初めまして。まめのすけ。と申します。ふらふら生きている社会人です。
ふと思い出した話があるので、久しぶりに投稿させて頂きます。お目汚しかもしれませんが、お付き合い下されば幸いです。
これは……誰に聞いたかは敢えて伏せるのですが、私の体験談ではないことは確かです。仮に吉川さんとしましょうか。吉川さんの体験談です。
高校生の吉川さんは原宿で買い物するのが趣味でした。ある日曜日、友人を誘って原宿に来ていたんですよね。ふらふら出歩いていたんですが……ふと手近にあるビルを見上げると、
「占いの館」
看板が出ていたそうです。二階の一番端の部屋の窓ガラスに、そんな看板が。
吉川さんはすぐに興味を引かれ、友人を引っ張ってそのビルに駆け込みました。女性は好きですからね、「占い」。吉川さんもまた然りだったようです。
意気揚々とドアを開けると、何とも薄暗い部屋でした。昼間であるにも関わらず空気がどんよりと重く、陰鬱な雨の午後を思わせる湿っぽい匂いがしたそうです。
室内には怪しげな装飾の施されたテーブル、そして小さな革張りのソファーが一つ。そしてテーブルの前には、黒ずくめの衣装に身を包んだ、若いとも若くないとも言い難い、年齢不詳の占い師がポツンと座っていました。
挨拶もそこそこ、吉川さんと友人はソファーに座るよう言われました。友人は占い師の圧倒的な怪しさに怯み、自分は何も占って貰わないからと吉川さんに耳打ちしました。
吉川さんも、自分が抱いていた占いのイメージとは大差あることを実感しつつ、今更あとには引けません。吉川さんはぎこちない笑顔を浮かべ、占い師に「今後の自分の運勢を占って欲しい」と、お願いしました。
占い師はまず、どの占い道具で占うかを選んで下さいと言いました。水晶玉、タロットカード、姓名判断、占星術、トランプetc.迷った結果、吉川さんはトランプを選択しました。

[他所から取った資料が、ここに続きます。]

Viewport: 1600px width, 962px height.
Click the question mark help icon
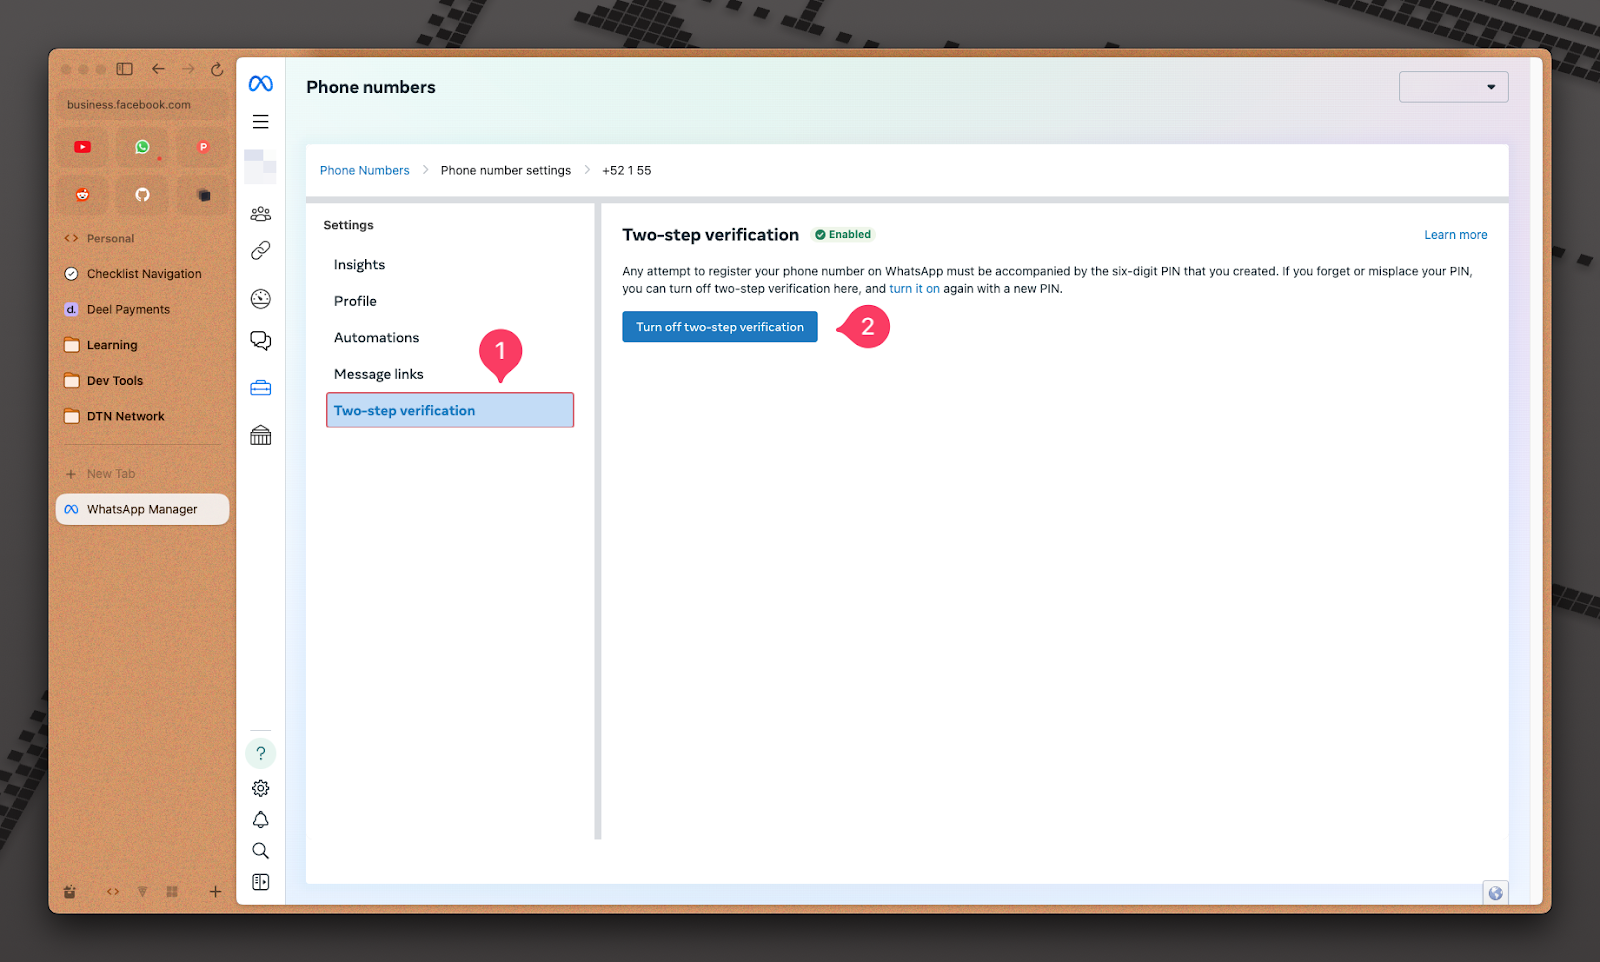[260, 753]
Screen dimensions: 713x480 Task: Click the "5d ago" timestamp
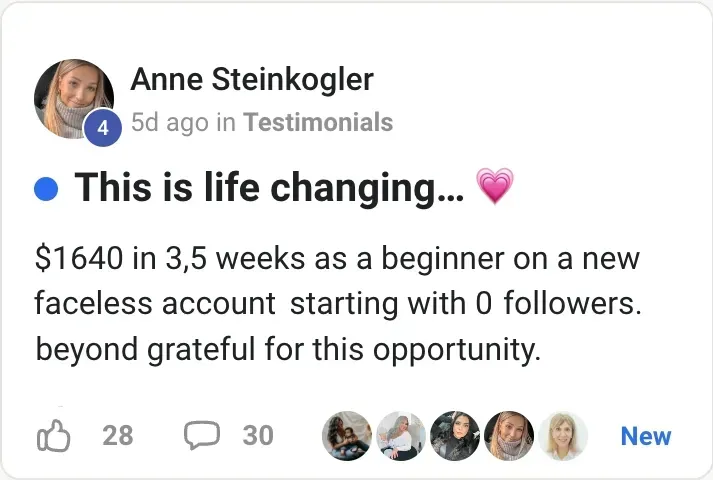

占い師はトランプをテーブルに並べ、札をひっくり返したり、ぐしゃぐしゃと掻き回したりしていましたが、やがて大きく息をつきました。そして固唾を飲んで座っている吉川さんにスペードのエースを手渡しました。
「占いの結果を説明致します」
占い師は抑揚のない口調で切り出しました。
「あなたの今後の運勢を占いました。それによりますと、あまり芳しくない結果が出たのです。26歳から運気は好転しますが、それまでは立て続けに死にたいと思うような不幸な出来事が起きるでしょう。カードは嘘をつきません。恐ろしいほど端的に、残酷に、真実のみを掲示するのです。ゆめゆめお忘れなきように」
吉川さんは嫌な気持ちになり、占い料二千円を払うとさっさと占いの館をあとにしました。ビルを出ると、ちょうどクラスメートが通りかかったので、占いの館での出来事をぶちまけました。
「本当、最悪。二千円も払ったのに損した。死にたいと思うような不幸な出来事が立て続けに起きるんだってさ」
半ば愚痴っぽく話していると、クラスメートの子は興味を持ち出し、自分も占ってほしいと言い出しました。そこで今度は三人で占いの館に行くべく、ビルに入りました。
ところが。
二階には占いの館という場所はどこにもないのです。先ほど、吉川さん達が訪れた二階の隅の部屋は普通のオフィスで、社員が忙しそうに仕事をしているだけ。占い師は見当たりません。
社員にも聞いたのですが、このビルに占いの館なんてものはないと言われました。念のため、ビル内をあちこち歩き回りましたが、どの階にも占いの館はありませんでした。
しかし、吉川さんは確かに占い師に会っているのです。その証拠に、彼女の手元には占い師から手渡されたスペードのエースがあるのですから。
現在、吉川さんは高校を卒業し、二十歳を迎えました。彼女が今頃どこでどうしているか、死にたいと思うような不幸な出来事が立て続けに起きているのか……それは分かりません。私と吉川さんはそもそも面識がありませんからね。勿論、連絡先も知りません。
あと六年ーーー彼女が平穏無事で過ごせますようにと祈るしかないのです。私には残念ながらそれくらいしか出来ません。
余談ですが。とあるトランプ作りの技師は、スペードのエースにフランスの聖女ジャンヌダルクをモチーフとした女神の絵を描きました。聖女として崇められた反面、魔女として火刑に処せられた、不幸であり不吉な女性という意味合いを込め、ジャンヌダルクの絵を施したのだとか。